*Çalışma Soruları*
1. Demirtaş'ın röportajını anlatan okuma parçasında kısaltmayla anılan parti ve örgüt adlarını sıralayın.
2. Okuma parçasına göre Demirtaş özel röportajı hangi ülkenin hangi gazetesine verdi?

*Okuma Parçası*
....................

Demirtaş, Hükümetin Öcalan'la Görüştürme Şartını İlk Kez Açıkladı
İspanyol gazetesine konuşan Demirtaş, "Hükümet bize PKK'ya silahları bırakması için ikna edene kadar Öcalan'ı ziyaret edemeyeceğimizi söyledi." dedi.
HDP Eş Genel Başkanı Selahattin Demirtaş İspanya'nın El Pais gazetesine özel bir röportaj verdi. Gazetenin IŞİD ve PKK ile ilgili sorularını yanıtladı. Demirtaş, 4 aydır görüşemedikleri Öcalan'la ilgili bir detayı da ilk kez dillendirdi. HDP lideri "Son dört aydır kimse Öcalan'ı ziyaret etmedi. Hükümet bize PKK'ya silahları bırakması için ikna edene kadar onu ziyaret edemeyeceğimizi söyledi. Bazen de İmralı'ya giden teknenin arıza yaptığını söylüyorlar." dedi.
"ASIL AMAÇ IŞİD BAHANESİYLE PKK'YI YOK ETMEK"
HDP Eş Genel Başkanı Selahattin Demirtaş İspanya'nın El Pais gazetesine özel bir röportaj verdi. Demirtaş'ın sorulara verdiği yanıtlar şöyle:
El PAİS: Devletin IŞİD'e karşı verdiği mücadeleyi nasıl değerlendiriyorsunuz?

....................

*Kayıt Alıntıları*
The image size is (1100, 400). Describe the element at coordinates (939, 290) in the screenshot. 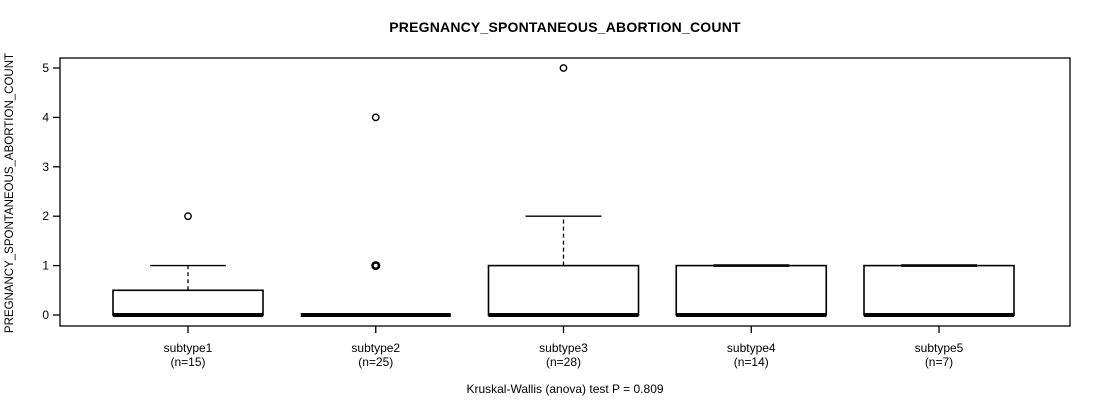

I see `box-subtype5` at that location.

....................

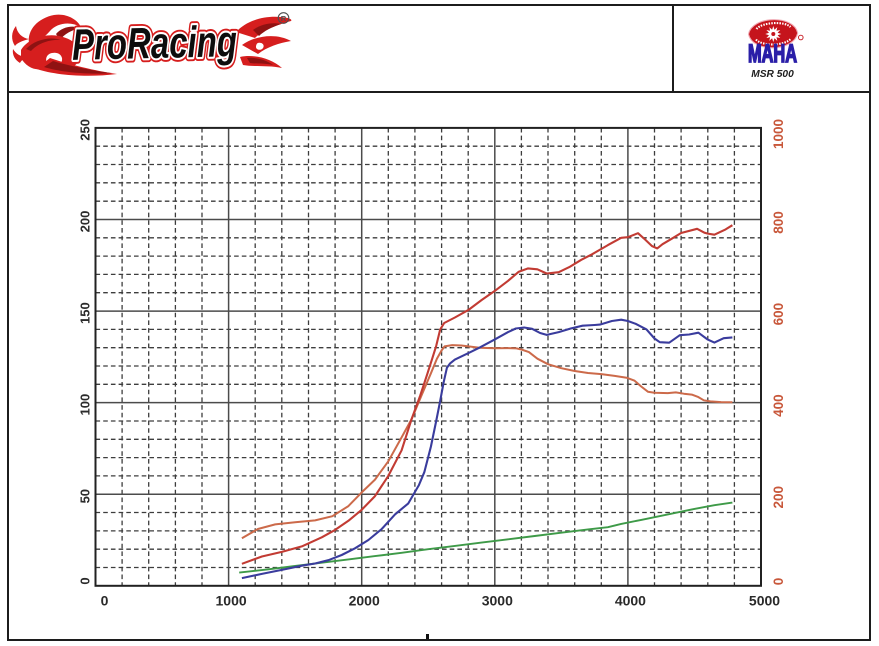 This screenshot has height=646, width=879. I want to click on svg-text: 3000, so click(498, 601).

....................

*Görevlerin Yanıtları*
1. HDP, PKK, IŞİD

2. İspanya'nın El Pais gazetesine.